Three discs, three distinct worlds - each one a landmark. Vol. 5 of Earle Brown's Contemporary Sound Series may be the most dramatically varied installment in the entire programme, arcing from the handmade electronic circuitry of four American mavericks to one of the great piano sonatas of the 20th century, and closing with the golden tone of the most celebrated flutist of the post-war avant-garde.
The first disc is Electric Sound, the only album the Sonic Arts Union ever released as a group. Originally issued on Mainstream in 1972, it documents the four composers who, from 1966 to 1976, collectively redefined the possibilities of live electronic music in America: Robert Ashley, David Behrman, Alvin Lucier, and Gordon Mumma. Each contributes a single work - Lucier's Vespers, a piece for performers navigating darkness using echolocation devices; Ashley's Purposeful Lady Slow Afternoon, a quietly devastating text-sound composition; Behrman's Runthrough, built on homemade circuitry and feedback systems; and Mumma's Hornpipe, in which a French horn interacts with a wearable, custom-built electronic processor. Recorded at the Rose Art Museum at Brandeis University, these are not studio artifacts but traces of a living practice - music inseparable from the physical gestures and improvised decisions that brought it into being.

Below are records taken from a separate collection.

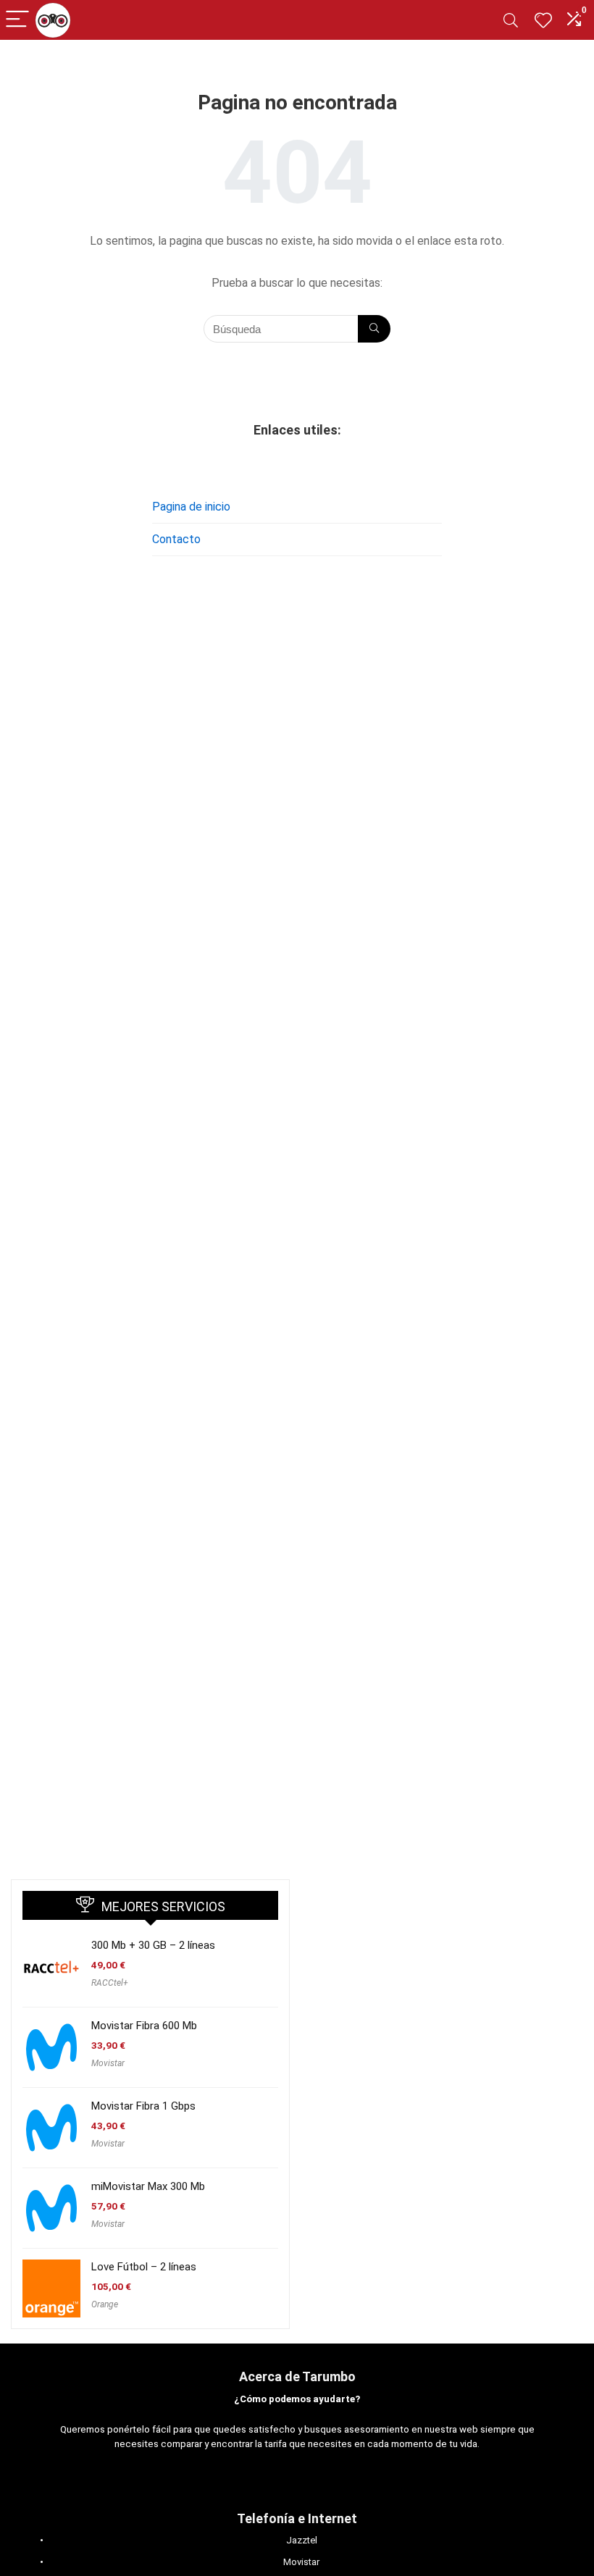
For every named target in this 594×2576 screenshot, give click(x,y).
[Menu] (17, 20)
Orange (104, 2304)
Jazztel (301, 2540)
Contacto (176, 539)
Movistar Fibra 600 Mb (144, 2025)
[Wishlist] (543, 20)
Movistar (108, 2063)
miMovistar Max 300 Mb (148, 2186)
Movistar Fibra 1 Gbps (143, 2106)
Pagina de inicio (191, 506)
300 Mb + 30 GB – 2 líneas (153, 1945)
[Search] (510, 20)
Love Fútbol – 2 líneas (143, 2266)
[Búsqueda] (374, 329)
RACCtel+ (109, 1983)
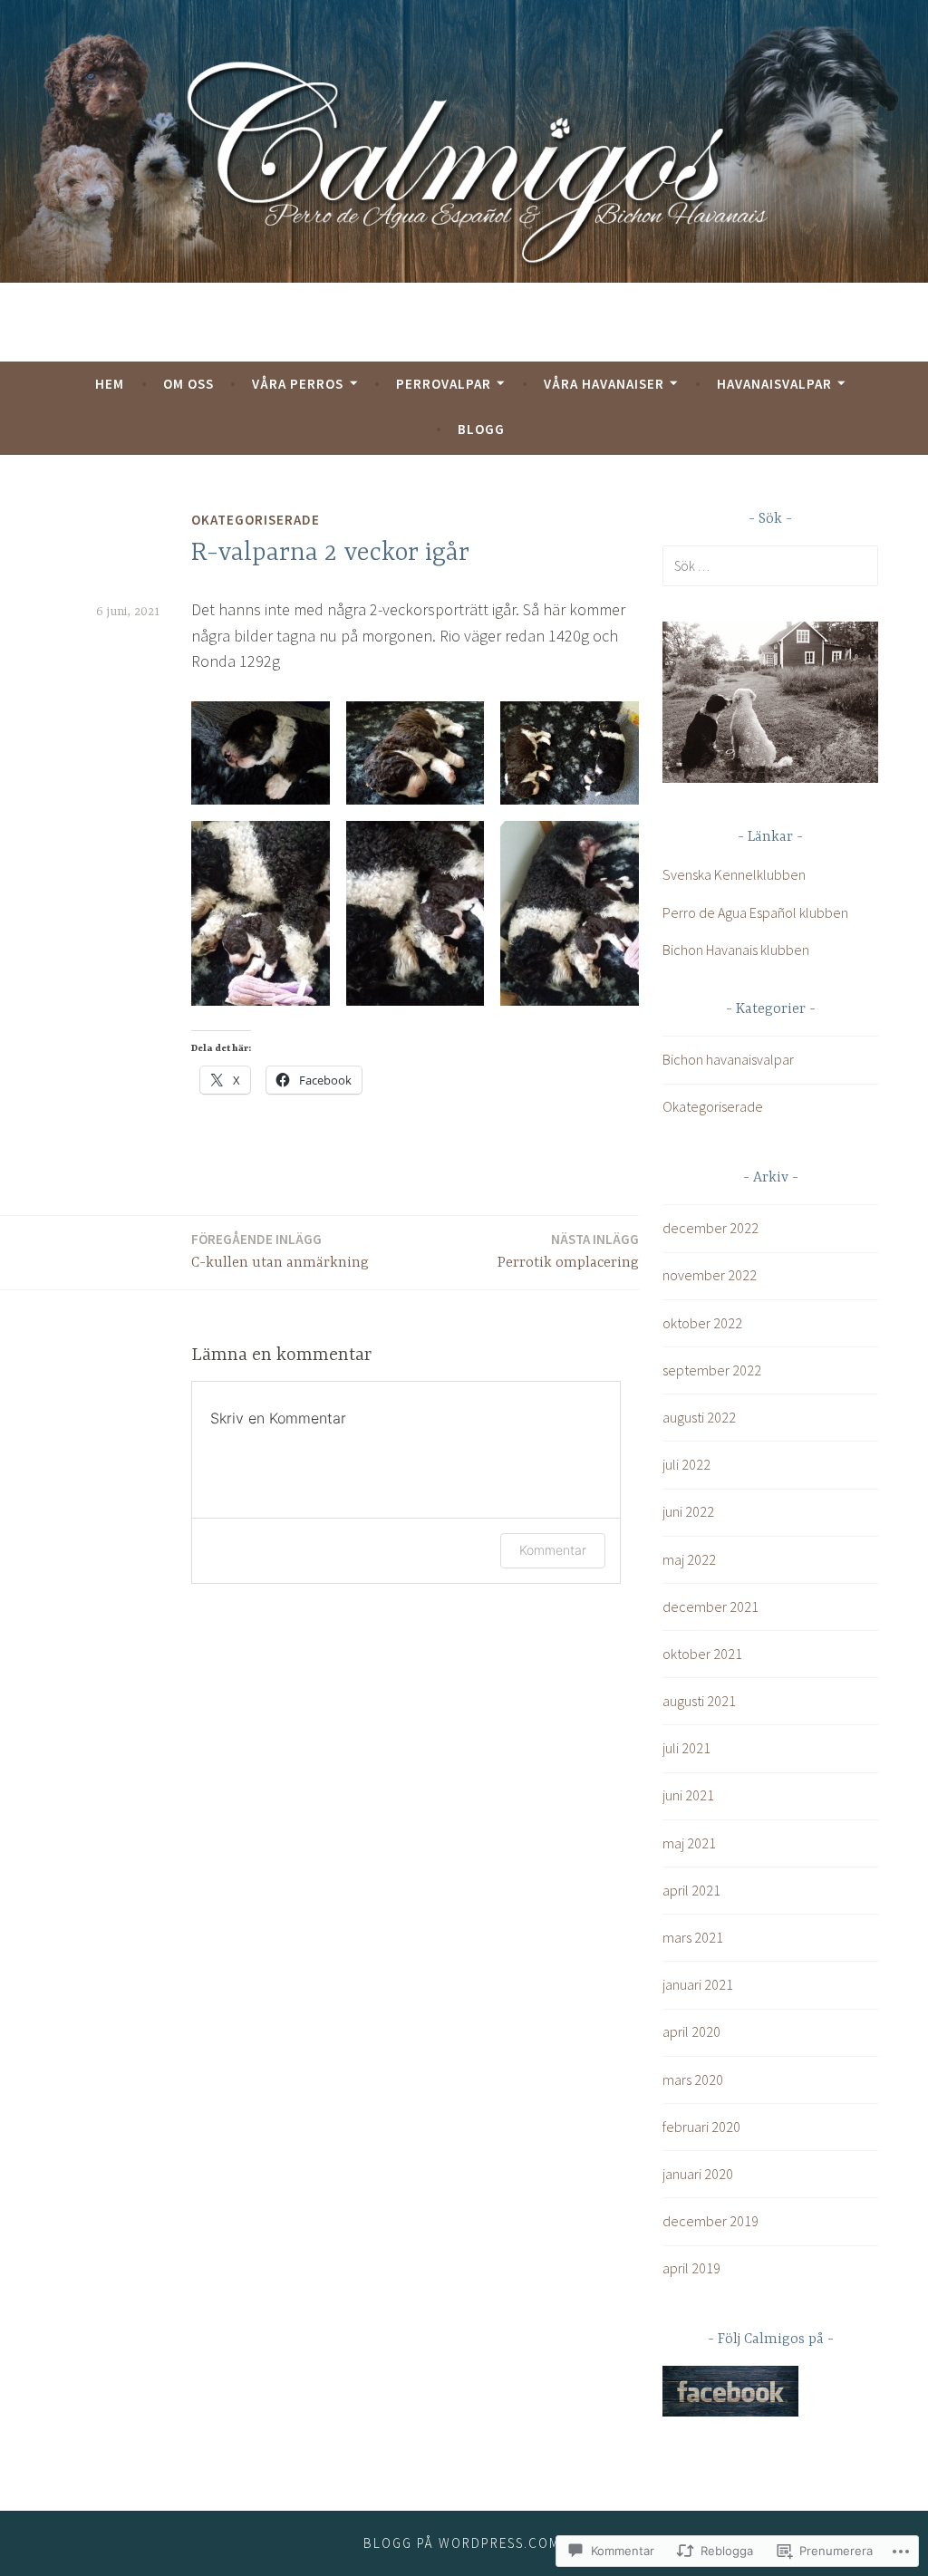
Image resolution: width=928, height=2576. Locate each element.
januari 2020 (697, 2174)
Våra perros (297, 383)
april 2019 (691, 2268)
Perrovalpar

The second disc preserves Aloys Kontarsky's monumental reading of Charles Ives's Piano Sonata No. 2, "Concord, Mass., 1840-1860" - one of the first European recordings of this towering, unwieldy American work. Originally issued by Time Records in 1962, the performance is raw, deeply considered, and utterly committed - the German pianist bringing a rigorous structural intelligence to Ives's layered quotations, hymn fragments, and philosophical density. A rare document of a European avant-gardist grappling with the radical otherness of Ives's vision.
The third disc belongs entirely to Severino Gazzelloni, the Italian flutist whose virtuosity and fearless appetite for new music made him the dedicatee of works by Luciano Berio, Pierre Boulez, Bruno Maderna, and Igor Stravinsky. Accompanied by Kontarsky on piano, Gazzelloni performs works by Franco Evangelisti, Niccolò Castiglioni, Berio, Olivier Messiaen, Yoritsune Matsudaira, and Maderna - first recordings in every case. Berio's Sequenza I, written specifically for Gazzelloni, is captured here in the hands of its original interpreter - an indispensable historical document. Messiaen's Le Merle noir, all birdsong transcription and rhythmic asymmetry, sits alongside Maderna's luminous Honeyrêves and Matsudaira's Somaksah, drawing a vivid map of the international flute repertoire at the height of post-war modernism.
Packaged in a box with three CDs in jewel cases and four booklets containing liner notes in English, German, and French. Digitally remastered by Udo Wüstendörfer under the auspices of the Earle Brown Music Foundation.